Part of the sexual health team at the LGBT Foundation — he describes his colleagues as his “chosen family” — Patrick opens up about his struggles with loneliness: “It’s not something that anyone signed up to, so I’ve had partners break up with me because of my condition. They don’t seem to understand that sometimes I need that extra bit of care or support.”


He adds that lockdown hit him particularly hard: “I literally said to my mother, ‘Either I go home to Barbados [to see you] or you’re [arranging a] funeral — which do you want, a son or a funeral?’ When I went home, the first time I got a hug in almost 11 months was from my best friend… I said to my mother, ‘I feel the absence of love in my life.’”

Patrick — who also guest-lectures at universities — keenly felt that same isolation when he found that there was no targeted support for him as a young, gay, single man. “I went to some support groups, but they weren’t designed for me. I actually left in a worse state,” he recalls. “They were in their 50s and 60s and they had wives of 25 years and their children supported them. I had nothing in common with those people besides the condition itself.”

Spurred into action, he set up the volunteer-led LGBT Dementia Network and, later, co-founded Bring Dementia Out — in collaboration with the Alzheimer’s Society — to improve services to LGBTQ+ people in the care system and housing associations.
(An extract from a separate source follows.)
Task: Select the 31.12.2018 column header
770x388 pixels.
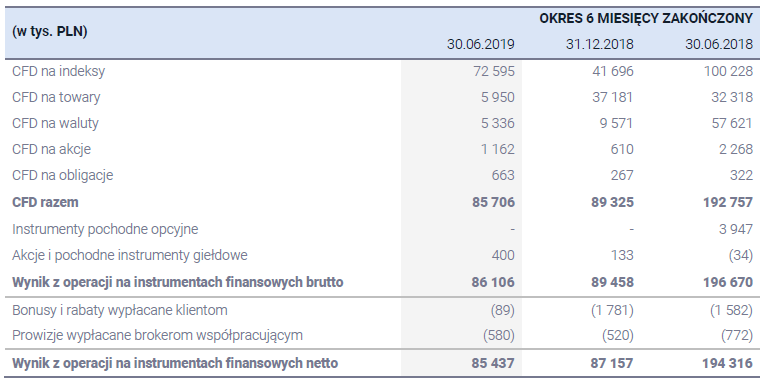Action: point(600,44)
“Our walks of life are completely different to the heterosexual norm, and we just trained them in that,” Patrick explains. “Gay men of a certain age [for example] would most likely revert to a period of time where being gay was illegal… and a lot of them go into care homes, but they won’t admit their sexuality because they’re afraid of the prejudice they will go through.”

“Even with the trans community”, he continues. “I’m part of the ethics group of Alzheimer Europe and there was a lady who got diagnosed with dementia, so she went to a care home to find out what care she could receive in the future. She never transitioned, so she still has to shave and put on her makeup, and they said, ‘We won’t do it, we don’t have time for that.’

That same day she went to a euthanasia clinic… it was easier for her to end her life on her terms than live as a man.

“In England, we had a trans woman who went into a care home, and she was ‘re-transitioned’ as a male due to her family, and the care home went along with it…. That person was distraught, and these things still take place; that happened three years ago.”

“I try to appreciate the little moments I have of peace.”

Determined to create a safe space for the LGBTQ+ community when they need it the most, a teary-eyed Patrick maintains that his work has been his biggest coping mechanism. “The work that I’ve done is what has really given me a purpose. I feel like it’s not in vain, going through so much hell,” he shares.

“One of you will get dementia, and one of you will walk into my establishment or walk into a housing association that was trained by myself and that is such an honour.”

As our conversation draws to a close, Patrick concludes with his thoughts on what dementia has taught him.

“You take things for granted until they’re gone,” he says. “When I went home to Barbados, I sat outside with my bestie; he is my gay mum, he brought me up since I was about 16 years old. We just sat there and talked and laughed.

“I try to appreciate the little moments I have of peace.”